6

Given a list:

(setq mylist '("a1" "a2" "b1" "b2"))

How to delete all elements that match ^a?

What I want is "a1" and "a2" deleted, only left "b1" and "b2" in the list.

4
  • Note that "alist" is lisp terminology meaning "association list", which is a very specific kind of structure. I've edited the code to eliminate that confusion.
    – phils
    Sep 17, 2018 at 15:40
  • Note also that ^ matches beginning-of-line, not beginning-of-string; see (elisp) Syntax of Regexps for how to do the latter, which is probably what you want here.
    – Basil
    Sep 17, 2018 at 19:59
  • @Drew Ah, we're at editing cross-purposes here. I've been removing references to alist (because there was none -- I honestly thought it was probably a contraction of "a list" which was written without knowledge of association lists). You've been adding them, though :) AFAICS the question isn't actually about alists.
    – phils
    Sep 17, 2018 at 23:42
  • @phils: Sorry; my bad. You're right, of course. The question is not about alists.
    – Drew
    Sep 18, 2018 at 1:38

2 Answers 2

6

Do you want a new list that has only elements "b1" and "b2"? Or do you want the same list structure, but modified to have removed elements "a1" and "a2"?

@rpluim shows one way to do the former. A similar way to do the latter is to use cl-delete-if instead of cl-remove-if.

(setq mylist  (cl-delete-if (lambda (k) (string-match-p "^a" k)) mylist)

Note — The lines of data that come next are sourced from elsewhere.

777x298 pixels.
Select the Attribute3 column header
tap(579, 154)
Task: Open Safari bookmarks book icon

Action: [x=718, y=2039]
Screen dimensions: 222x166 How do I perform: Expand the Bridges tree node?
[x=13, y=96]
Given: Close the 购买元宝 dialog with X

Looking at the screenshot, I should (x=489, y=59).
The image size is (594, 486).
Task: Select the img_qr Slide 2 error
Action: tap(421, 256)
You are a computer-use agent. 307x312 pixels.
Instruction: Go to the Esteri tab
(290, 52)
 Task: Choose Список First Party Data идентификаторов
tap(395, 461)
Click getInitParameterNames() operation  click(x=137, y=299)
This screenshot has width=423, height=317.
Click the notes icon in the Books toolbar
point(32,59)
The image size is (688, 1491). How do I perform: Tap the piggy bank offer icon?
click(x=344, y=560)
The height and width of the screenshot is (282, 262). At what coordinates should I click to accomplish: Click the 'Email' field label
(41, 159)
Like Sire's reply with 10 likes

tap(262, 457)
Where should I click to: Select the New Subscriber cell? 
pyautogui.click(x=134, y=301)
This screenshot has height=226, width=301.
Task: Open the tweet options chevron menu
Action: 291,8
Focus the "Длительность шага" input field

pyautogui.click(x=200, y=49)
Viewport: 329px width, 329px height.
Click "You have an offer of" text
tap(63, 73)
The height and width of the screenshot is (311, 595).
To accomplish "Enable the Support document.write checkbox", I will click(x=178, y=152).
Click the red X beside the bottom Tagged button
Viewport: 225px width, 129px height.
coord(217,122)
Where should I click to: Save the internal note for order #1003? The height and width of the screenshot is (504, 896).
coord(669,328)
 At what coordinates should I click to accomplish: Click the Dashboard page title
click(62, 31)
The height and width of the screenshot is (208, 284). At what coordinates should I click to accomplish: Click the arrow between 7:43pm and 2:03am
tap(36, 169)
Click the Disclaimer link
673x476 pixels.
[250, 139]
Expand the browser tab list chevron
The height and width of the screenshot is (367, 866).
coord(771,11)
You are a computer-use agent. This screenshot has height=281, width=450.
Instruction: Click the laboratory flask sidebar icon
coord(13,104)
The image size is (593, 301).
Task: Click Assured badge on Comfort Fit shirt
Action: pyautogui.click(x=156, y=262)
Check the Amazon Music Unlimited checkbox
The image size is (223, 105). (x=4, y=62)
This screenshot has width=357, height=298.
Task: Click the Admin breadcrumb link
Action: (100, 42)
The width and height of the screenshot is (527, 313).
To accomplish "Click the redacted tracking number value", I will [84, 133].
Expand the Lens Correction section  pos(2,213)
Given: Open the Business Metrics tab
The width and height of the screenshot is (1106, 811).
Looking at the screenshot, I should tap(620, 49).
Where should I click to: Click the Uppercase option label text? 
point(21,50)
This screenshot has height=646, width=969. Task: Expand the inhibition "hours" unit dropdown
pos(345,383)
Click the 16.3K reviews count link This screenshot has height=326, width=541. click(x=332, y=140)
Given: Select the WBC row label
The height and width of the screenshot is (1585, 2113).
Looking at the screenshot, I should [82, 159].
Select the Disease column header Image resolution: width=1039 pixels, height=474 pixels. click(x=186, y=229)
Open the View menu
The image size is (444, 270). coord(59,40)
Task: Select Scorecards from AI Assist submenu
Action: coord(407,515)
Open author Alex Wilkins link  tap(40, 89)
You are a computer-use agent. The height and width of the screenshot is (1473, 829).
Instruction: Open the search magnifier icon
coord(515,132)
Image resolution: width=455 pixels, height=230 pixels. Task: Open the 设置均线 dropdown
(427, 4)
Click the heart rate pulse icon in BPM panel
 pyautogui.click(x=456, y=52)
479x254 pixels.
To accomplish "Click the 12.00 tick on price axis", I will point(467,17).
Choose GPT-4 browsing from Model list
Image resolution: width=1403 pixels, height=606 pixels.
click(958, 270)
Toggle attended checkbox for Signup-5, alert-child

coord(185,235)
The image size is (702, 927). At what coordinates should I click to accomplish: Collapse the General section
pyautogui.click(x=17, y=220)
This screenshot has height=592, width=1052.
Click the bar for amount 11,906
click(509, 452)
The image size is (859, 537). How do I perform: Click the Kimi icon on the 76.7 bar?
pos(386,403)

(Make sure you set variable mylist to the result returned by cl-delete-if, if you expect that variable's value to reflect the deletion properly in all cases. See the Elisp manual, node Rearrangement for more about this.)

2
  • My name has an i in it, but single-character edits are not allowed. sigh
    – rpluim
    Sep 18, 2018 at 7:47
  • @rpluim: Sorry 'bout that; corrected.
    – Drew
    Sep 18, 2018 at 13:42
4

There are many ways to do this, here's one:

(setq mylist (cl-remove-if (lambda (k)
                            (string-match "^a" k))
                          mylist)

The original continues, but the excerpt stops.